Fixed now. The problem from the beginning is #3306827 that we can't use the same as the other alerts.

I've changed now so the right graphs show the latest 30d (as the other graphs) so it is hopefully easier to spot regressions:

Screen Shot 2017-06-14 at 11.43.34 AM.png (526×1 px, 110 KB)

Can we close this now?

No, we should decrease the alerts, for some we have a 50% limit. I've changed the two for backend timing to 20% that seems more reasonable.

Is the alert that just happened due to the recovery improvement? Seems like backend save timing went back down significantly, almost to its levels before June 9th

No it's because I changed the limit from 50% to 20%:

Screen Shot 2017-06-14 at 3.10.17 PM.png (534×1 px, 94 KB)

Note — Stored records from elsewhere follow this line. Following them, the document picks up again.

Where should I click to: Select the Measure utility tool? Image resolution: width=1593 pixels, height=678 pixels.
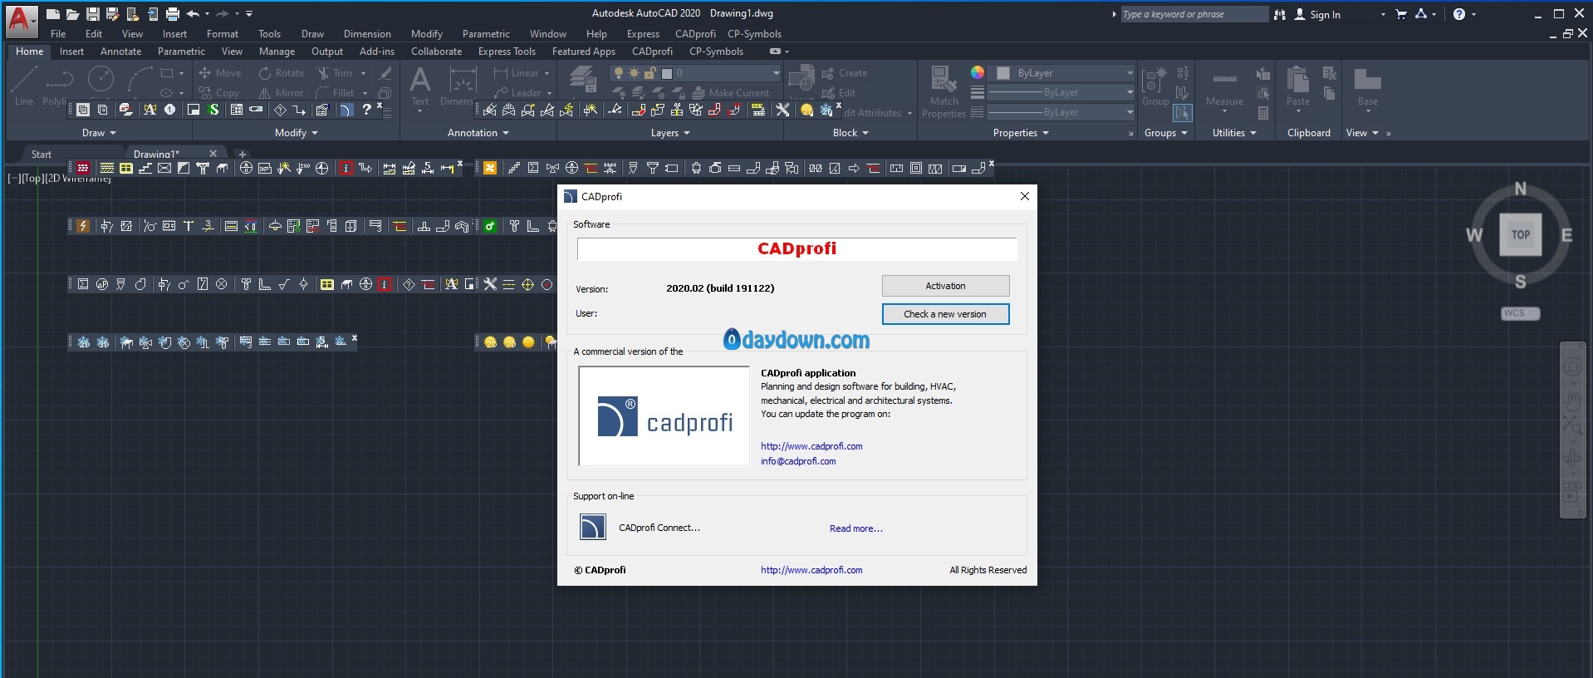[1224, 87]
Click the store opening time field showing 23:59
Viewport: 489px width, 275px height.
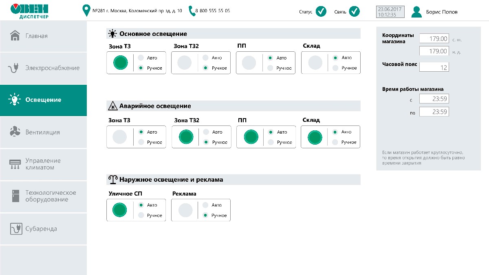pyautogui.click(x=434, y=98)
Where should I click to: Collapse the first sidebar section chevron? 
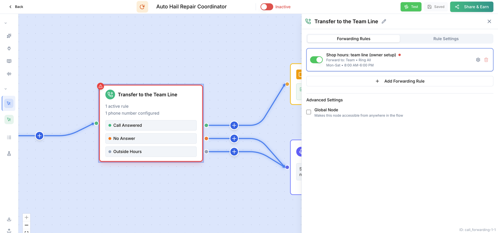[x=6, y=23]
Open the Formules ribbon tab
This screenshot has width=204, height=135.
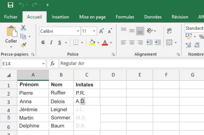click(125, 17)
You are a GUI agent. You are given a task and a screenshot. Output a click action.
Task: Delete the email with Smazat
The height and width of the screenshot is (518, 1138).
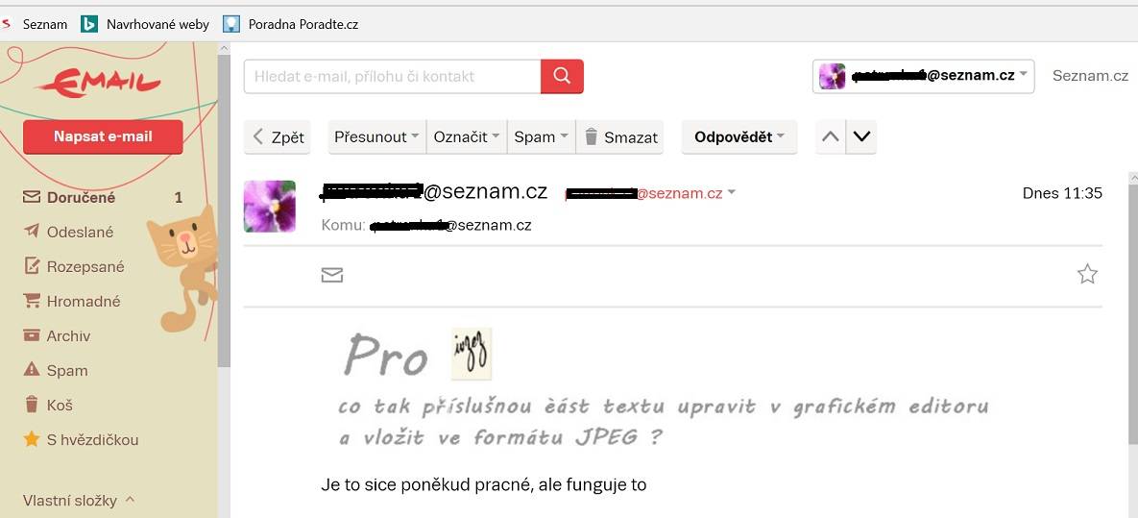620,136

So that should have fired a lot earlier if we would have configured it better:

Grafana Save Timing Alerts.png (518×1 px, 99 KB)

Should we increase the limit, hmm.

Krinkle moved this task from To-do: Goals prioritized current Quarter to Doing (old) on the Performance-Team board.Jun 14 2017, 7:41 PM

Krinkle removed a project: Patch-For-Review.Jul 11 2017, 2:09 AM

• Gilles closed this task as Resolved.Jul 12 2017, 7:15 PM

Reopening as the alert is going off again:

Status Information: CRITICAL: https://grafana.wikimedia.org/dashboard/db/save-timing-alerts is alerting: Backend time p75 [ALERT] alert.

In T153170#3498222, @ayounsi wrote:

Reopening as the alert is going off again:

Status Information: CRITICAL: https://grafana.wikimedia.org/dashboard/db/save-timing-alerts is alerting: Backend time p75 [ALERT] alert.

Yeah, according to #wikimedia-perf-bots (and my icinga inbox) it's been flapping back and forth between CRITICAL/RECOVERY lots of times over the past days.

This is because it's probably too sensitive at this point. The data we are measuring is backend processing time for saving edits, which naturally varies a lot depending on the wiki in question (config, and installed extensions) as well as the edit itself (large submission/small submission, lots of templates or not so much etc.). Given about 500 edits per minute, the median isn't gonna be stable to <100ms as the data set will vary from one minute to another.

When the backend-timing p75 was closer to 800-900, 20% wasn't too sensitive but with it being 400-600ms, it's probably too sensitive (± 80ms vs ± 180ms).

For the time being, I've raised the backend-save-timing alert back to 0.5 (50%). Having said that, despite the recent flapping, even with 50%, there is definitely also a "real" regression going on right now, which is worth investigating.

https://grafana.wikimedia.org/dashboard/db/save-timing?refresh=5m&orgId=1&from=1500879593680&to=1501791224192

Screen Shot 2017-08-03 at 13.13.52.png (1×2 px, 282 KB)

Closing this task, as it was about setting up these alerts, which was done. Filed T172447 about this regression.